Non-Communicable Diseases: Obesity in Developing Countries
- 26 Posts
- Age 19
In the late 1900s, health organizations focused on malnutrition, hunger, and the lack of food for people in developing nations. However, there has recently arisen a reverse problem. More 2.1 billion people are overweight. Obesity is a rising problem around the world and is proliferating at alarming speeds in some developing countries. Many of us associate obesity with affluent developed nations, but that is not the case. According to a study published by a UK think tank, the number of obese people in developing countries nearly quadrupled from 250 million to 904 million between 1980 and 2009. By 2008, more people were overweight and obese in developing countries (904 million), than in richer countries (557 million).
Why is the prevalence of obesity intensifying in developing nations?
Obesity is largely caused by a high-fat, high-sugar diet combined with low physical activity. Specific causes of obesity are widespread and varied, and include both environmental and genetic factors. Urbanization in developing countries is a possible underlying cause- as people move towards cities, their physical activity often decreases and their lifestyle changes, which can lead to obesity. People living in rural areas are often more self-reliant in getting food, and eat traditional diets that are higher in grains, fruit and vegetable. When people move to the city, they often adopt more sedentary work. This can lead to significant weight gain. In some countries, lack of knowledge about diets and exercise means that people unknowingly eat unhealthy foods in excess.
Why is obesity in developing countries a pressing issue?

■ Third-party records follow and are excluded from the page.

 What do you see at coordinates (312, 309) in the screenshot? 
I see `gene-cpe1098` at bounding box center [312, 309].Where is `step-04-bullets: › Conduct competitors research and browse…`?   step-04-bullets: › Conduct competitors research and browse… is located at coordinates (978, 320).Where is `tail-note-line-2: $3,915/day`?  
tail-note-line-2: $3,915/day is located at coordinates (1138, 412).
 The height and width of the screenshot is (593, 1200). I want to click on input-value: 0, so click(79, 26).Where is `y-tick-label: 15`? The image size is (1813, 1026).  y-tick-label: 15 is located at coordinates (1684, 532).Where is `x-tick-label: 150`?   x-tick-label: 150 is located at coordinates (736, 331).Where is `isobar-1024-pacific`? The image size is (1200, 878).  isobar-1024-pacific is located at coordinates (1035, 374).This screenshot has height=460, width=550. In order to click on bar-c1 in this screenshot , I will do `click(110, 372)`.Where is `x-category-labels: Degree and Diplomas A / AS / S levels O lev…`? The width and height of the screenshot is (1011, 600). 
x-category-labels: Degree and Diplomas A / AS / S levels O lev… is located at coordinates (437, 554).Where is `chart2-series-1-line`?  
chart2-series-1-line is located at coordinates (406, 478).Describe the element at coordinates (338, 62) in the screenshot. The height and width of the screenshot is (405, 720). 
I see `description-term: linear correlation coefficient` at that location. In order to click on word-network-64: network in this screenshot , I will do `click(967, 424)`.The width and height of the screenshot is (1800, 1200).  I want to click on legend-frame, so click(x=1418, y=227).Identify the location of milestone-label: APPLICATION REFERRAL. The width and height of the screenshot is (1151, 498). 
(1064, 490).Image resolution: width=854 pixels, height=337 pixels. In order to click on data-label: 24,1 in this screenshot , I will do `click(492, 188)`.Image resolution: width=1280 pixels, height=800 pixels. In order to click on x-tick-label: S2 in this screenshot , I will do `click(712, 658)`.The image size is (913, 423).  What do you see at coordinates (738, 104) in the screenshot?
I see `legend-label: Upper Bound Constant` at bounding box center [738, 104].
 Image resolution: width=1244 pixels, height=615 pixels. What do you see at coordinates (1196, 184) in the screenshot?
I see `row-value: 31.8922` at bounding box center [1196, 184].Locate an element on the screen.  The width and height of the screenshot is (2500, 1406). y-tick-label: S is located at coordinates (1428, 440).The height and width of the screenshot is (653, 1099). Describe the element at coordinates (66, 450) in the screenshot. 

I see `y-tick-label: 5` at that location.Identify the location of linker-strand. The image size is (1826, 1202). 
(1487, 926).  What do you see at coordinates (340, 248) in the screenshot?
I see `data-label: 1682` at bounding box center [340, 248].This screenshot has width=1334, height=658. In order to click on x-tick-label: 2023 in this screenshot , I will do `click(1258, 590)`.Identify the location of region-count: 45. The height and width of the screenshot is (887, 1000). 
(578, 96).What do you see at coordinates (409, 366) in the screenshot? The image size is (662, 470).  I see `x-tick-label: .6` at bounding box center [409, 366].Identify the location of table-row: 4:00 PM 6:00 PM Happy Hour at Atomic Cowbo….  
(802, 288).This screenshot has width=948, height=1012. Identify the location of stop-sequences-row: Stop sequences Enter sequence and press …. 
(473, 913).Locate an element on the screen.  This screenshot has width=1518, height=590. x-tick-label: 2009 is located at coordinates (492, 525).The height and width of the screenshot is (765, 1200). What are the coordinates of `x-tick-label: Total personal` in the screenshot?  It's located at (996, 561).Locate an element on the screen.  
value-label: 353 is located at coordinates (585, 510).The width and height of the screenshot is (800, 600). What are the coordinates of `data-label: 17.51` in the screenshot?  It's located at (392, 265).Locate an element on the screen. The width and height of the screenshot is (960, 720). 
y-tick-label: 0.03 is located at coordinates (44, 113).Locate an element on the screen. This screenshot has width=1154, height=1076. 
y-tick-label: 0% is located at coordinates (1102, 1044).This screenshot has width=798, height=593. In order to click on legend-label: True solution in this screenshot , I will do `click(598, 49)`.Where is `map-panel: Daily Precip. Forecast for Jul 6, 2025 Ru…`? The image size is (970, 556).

Obesity combined with unhealthy eating habits can lead to a higher risk of many health problems, such as some cancers, gallstones, type 2 diabetes, high blood pressure, high cholesterol, coronary artery disease, and a stroke, to name a few. Aside from the threat to the individual health, obesity is especially dangerous in developing countries, as developing countries often lack the proper healthcare system and medical capacity to treat those affected by obesity. Obesity can cause a massive burden on a developing medical care system. From an economic standpoint, obesity can also reduce the productivity of a nation, leading to reduce economic development.
What should be done?
The issue of obesity in both developing and developed countries is a difficult one to solve. Government subsidies on food items such as vegetables and fruits could potentially promote healthy eating. Another solution could be to raise public awareness of healthy lifestyles.
As more countries develop, obesity becomes an increasingly
worrying problem. What are your thoughts on obesity in developing
countries? How would you reduce obesity?